Hoe verbazingwekkend is het dat we (artsen en wetenschappers) ons pas de laatste jaren realiseren dat, als het gaat om ziekte, mannen en vrouwen niet hetzelfde zijn. Natuurlijk wisten we al lang dat sommige ziektes meer bij mannen voor komen en sommige meer bij vrouwen. Maar er valt veel meer over te zeggen.
Vooral in de cardiologie is veel aandacht gekomen voor “het vrouwenhart”. Symptomen van een hartinfarct zijn bij vrouwen vaak minder klassiek en specifiek. Geregeld kregen vrouwen onterecht een etiket van stress, overgangsklachten of hyperventilatie, en daarmee niet de juiste zorg.
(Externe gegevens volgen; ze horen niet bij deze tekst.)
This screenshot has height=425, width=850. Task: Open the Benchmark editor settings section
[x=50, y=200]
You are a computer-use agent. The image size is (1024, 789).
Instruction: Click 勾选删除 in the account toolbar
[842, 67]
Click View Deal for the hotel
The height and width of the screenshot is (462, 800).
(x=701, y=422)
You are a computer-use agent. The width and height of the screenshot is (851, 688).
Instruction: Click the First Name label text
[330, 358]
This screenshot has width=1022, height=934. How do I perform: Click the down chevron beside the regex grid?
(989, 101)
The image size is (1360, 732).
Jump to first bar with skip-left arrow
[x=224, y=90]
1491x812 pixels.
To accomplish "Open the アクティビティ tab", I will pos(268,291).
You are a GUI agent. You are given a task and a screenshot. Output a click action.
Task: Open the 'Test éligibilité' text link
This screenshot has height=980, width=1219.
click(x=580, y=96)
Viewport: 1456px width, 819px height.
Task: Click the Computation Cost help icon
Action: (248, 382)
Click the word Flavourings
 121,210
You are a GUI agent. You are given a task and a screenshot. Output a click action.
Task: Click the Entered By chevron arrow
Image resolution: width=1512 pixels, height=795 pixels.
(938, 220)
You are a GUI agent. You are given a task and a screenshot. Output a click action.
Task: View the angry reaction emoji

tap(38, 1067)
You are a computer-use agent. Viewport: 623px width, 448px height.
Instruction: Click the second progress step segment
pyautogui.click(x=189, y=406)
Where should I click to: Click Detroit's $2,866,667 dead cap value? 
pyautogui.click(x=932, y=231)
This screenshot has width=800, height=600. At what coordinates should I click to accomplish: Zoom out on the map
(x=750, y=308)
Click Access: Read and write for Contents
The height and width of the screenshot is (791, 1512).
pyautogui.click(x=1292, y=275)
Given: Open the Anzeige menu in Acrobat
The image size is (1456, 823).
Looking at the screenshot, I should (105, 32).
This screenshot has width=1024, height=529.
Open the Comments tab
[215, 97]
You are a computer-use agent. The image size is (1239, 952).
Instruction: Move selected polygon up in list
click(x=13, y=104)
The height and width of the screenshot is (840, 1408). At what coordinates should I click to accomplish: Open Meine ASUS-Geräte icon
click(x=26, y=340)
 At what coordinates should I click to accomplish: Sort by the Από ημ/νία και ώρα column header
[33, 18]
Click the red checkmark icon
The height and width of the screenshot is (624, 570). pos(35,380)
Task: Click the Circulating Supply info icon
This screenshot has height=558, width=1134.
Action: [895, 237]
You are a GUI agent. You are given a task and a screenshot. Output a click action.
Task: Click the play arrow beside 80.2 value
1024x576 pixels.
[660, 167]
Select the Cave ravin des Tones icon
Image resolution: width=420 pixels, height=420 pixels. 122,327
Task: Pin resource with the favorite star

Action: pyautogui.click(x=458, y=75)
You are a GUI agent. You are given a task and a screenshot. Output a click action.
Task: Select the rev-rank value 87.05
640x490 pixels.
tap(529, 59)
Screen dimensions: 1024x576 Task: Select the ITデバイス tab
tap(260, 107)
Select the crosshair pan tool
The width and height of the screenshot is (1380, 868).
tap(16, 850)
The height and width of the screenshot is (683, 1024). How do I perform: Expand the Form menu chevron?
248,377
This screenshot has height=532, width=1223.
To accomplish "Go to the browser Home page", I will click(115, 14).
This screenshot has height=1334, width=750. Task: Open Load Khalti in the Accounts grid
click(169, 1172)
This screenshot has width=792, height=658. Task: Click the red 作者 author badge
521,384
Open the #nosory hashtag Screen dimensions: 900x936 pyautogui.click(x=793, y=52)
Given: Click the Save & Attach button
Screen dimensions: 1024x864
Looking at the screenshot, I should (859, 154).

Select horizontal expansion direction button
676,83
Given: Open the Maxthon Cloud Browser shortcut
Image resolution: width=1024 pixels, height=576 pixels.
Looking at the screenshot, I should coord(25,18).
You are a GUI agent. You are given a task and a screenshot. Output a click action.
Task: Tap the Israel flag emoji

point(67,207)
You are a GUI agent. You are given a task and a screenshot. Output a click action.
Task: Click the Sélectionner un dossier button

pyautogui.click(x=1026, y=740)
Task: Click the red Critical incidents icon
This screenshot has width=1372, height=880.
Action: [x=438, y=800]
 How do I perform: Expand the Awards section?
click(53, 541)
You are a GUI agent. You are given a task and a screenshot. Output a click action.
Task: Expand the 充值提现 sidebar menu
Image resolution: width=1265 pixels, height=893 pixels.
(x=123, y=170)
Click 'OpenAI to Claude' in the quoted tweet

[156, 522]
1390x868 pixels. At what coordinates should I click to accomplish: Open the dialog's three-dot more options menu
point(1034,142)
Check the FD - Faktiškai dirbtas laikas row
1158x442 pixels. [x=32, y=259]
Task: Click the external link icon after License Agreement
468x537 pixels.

In medicatie-studies zijn mannen vaak oververtegenwoordigd. Vrouwen zitten hormonaal en qua verdeling vetweefsel/spierweefsel heel anders in elkaar dan mannen, en dat doet van alles met de verwerking van medicijnen in het lichaam. Zo beschrijft een artikel in het Nederlands Tijdschrift (2020) dat bij éénzelfde dosis van een betablokker een vrouw een 2.5 maal hogere spiegel in het bloed opbouwt dan een man. Echter de aanbevolen dosering van een medicijn is vooralsnog meer afgesteld op een mannenlijf dan op een vrouwenlijf
In haar boek: “het vrouwenbrein” vertelt Iris Sommers dat het vrouwenbrein kleiner is dan het mannenbrein (ook als je corrigeert voor bv lichaamslengte), maar dat het méér verbindingen heeft tussen de hersengebieden, waardoor mannen en vrouwen qua intelligentie niet voor elkaar onderdoen. Hormonen zoals testosteron (mannen) en oestrogenen (vrouwen) hebben een belangrijke invloed, ook op de functie van de hersenen en op gedrag. Vrouwen hebben gemiddeld genomen een actiever immuunsysteem, ook in de hersenen, reden waarom een immuun gerelateerde aandoening als multipele sclerose bij vrouwen vaker voorkomt dan bij mannen.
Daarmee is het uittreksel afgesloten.